Did you learn languages at School?

Yes, but I hated it. Well, to be honest I didn’t hate it for the first couple of years; in fact I really liked it. I really did want to be able to speak French or German. I did a year of German and then went on a German exchange and didn’t have a great experience. I did French up to A-level and got a decent grade. But the reasons why I didn’t enjoy languages at school was because I didn’t really see the purpose of speaking a language when I didn’t want to go to that country and  I didn’t have a real reason to learn it, whereas with Chinese I want to learn it and I have a purpose for learning it.

What advice would you give to someone thinking about learning a new language?

I just made my mind up that I wanted to do it so I guess when you make your mind up that you really want to do something then you should do it.

What has been the hardest thing about learning Chinese?

I would say is that I was quite frustrated in the beginning.
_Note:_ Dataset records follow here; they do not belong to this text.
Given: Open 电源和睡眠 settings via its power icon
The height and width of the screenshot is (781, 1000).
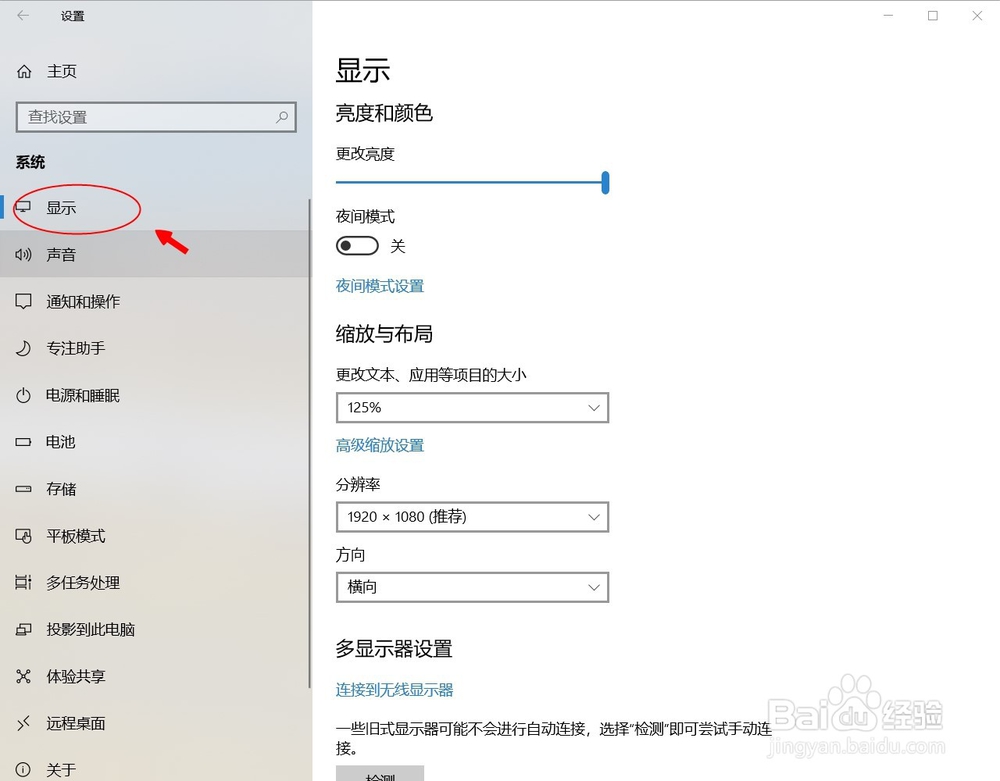Looking at the screenshot, I should 23,395.
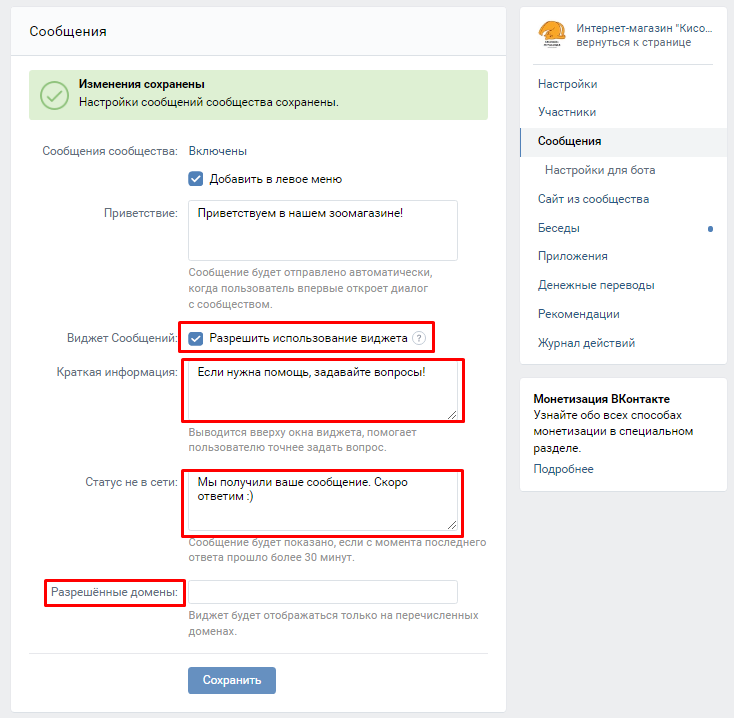Click the Разрешённые домены input field
Screen dimensions: 734x718
pos(322,592)
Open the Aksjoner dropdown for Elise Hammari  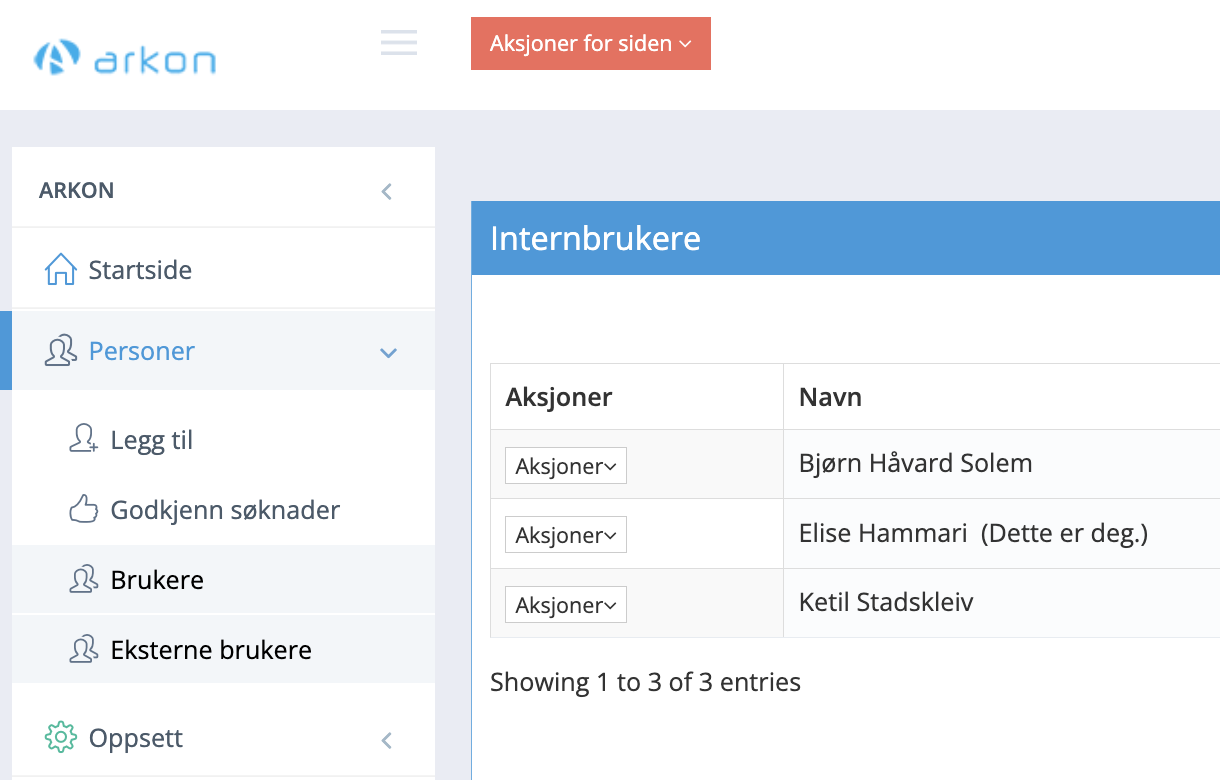[x=565, y=534]
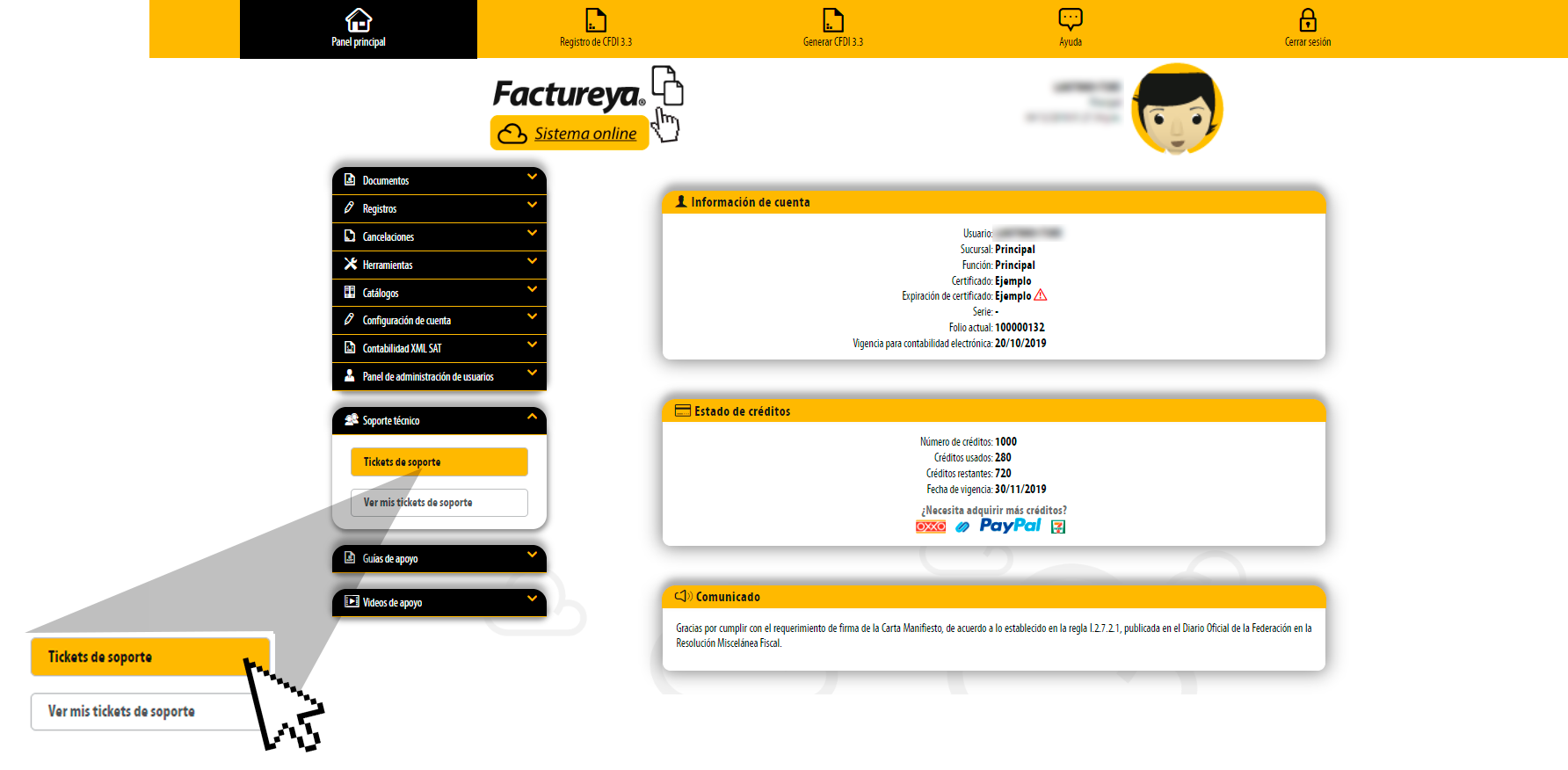Expand the Catálogos menu section
1568x770 pixels.
[439, 293]
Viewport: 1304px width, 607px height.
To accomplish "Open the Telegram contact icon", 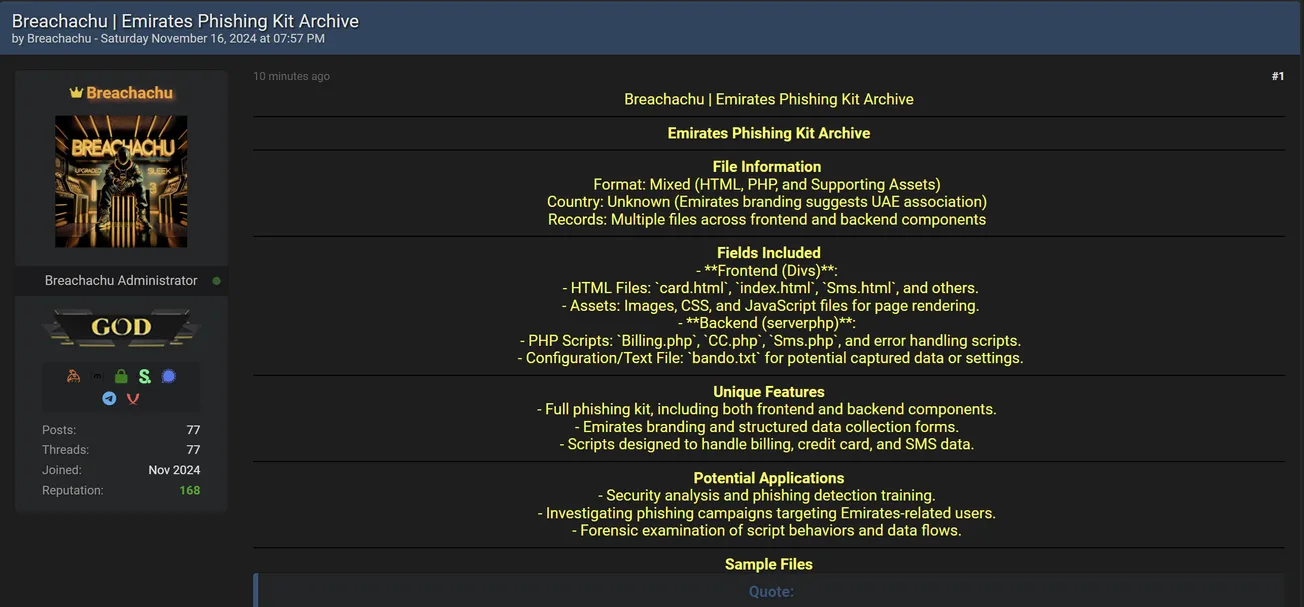I will pos(109,398).
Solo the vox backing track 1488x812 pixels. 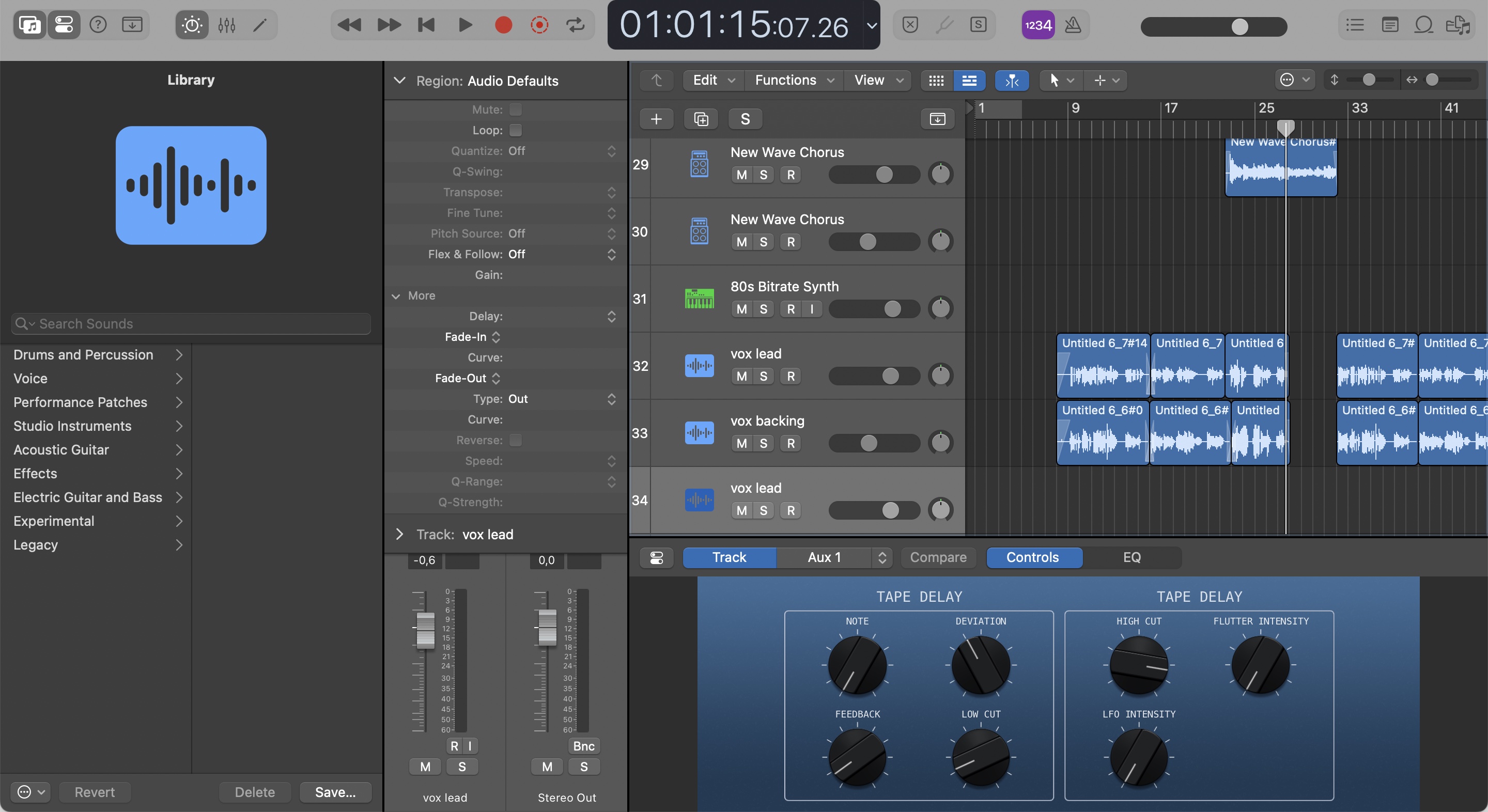pos(763,444)
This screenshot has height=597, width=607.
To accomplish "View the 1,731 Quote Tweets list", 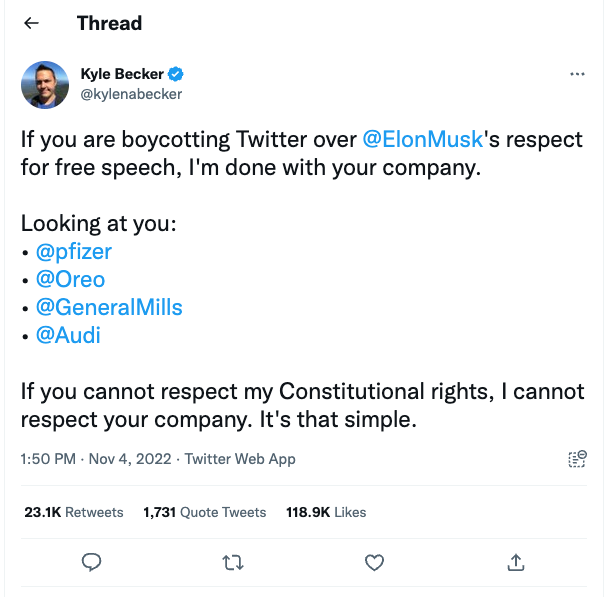I will [x=205, y=512].
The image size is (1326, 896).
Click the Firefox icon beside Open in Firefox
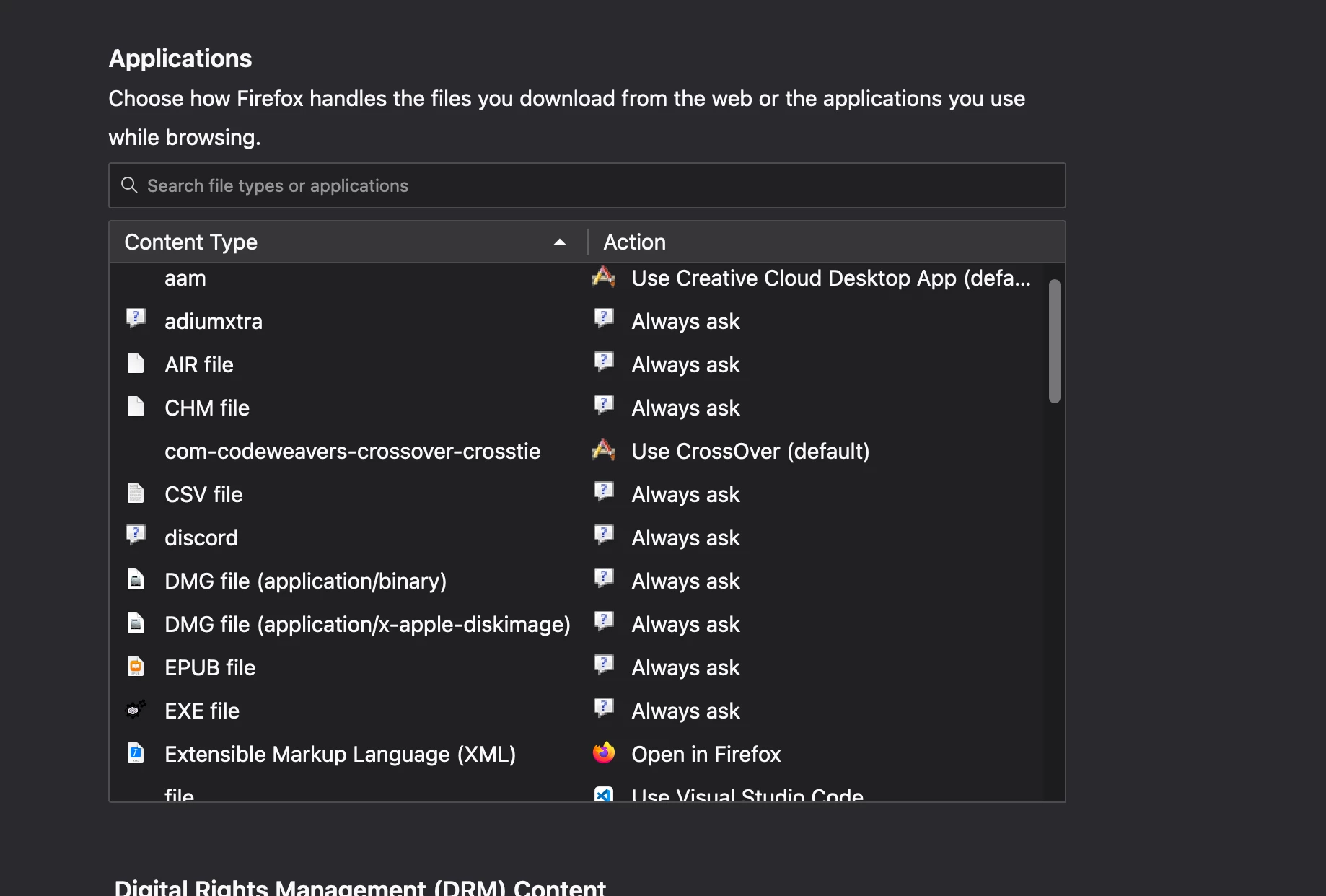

Not because I found it hard, but because I wanted more. I wanted to be able to access more material. Nowadays, there is a lot more material out there, but three years ago there wasn’t.

What advice would you give to someone thinking about taking languages at school or at university?

I would say figure out what you can do with the language you’re studying. So whether you want to learn that language so you can make friends or whether you can work in that country or travel around that country or whatever it may be. Figure out what you can do with it and why you want to do speak that language. And then if you do put in a lot of hard work in it can be the most rewarding thing you’ll ever do.

Can you sum up languages in one word?

Languages are life! That’s what they are. If you don’t have language what have you got? You can’t communicate anything that’s in your head. And I know you said one word and that isn’t but that’s what languages are.

I soon realised that I just couldn't do my research without knowing and speaking Chinese.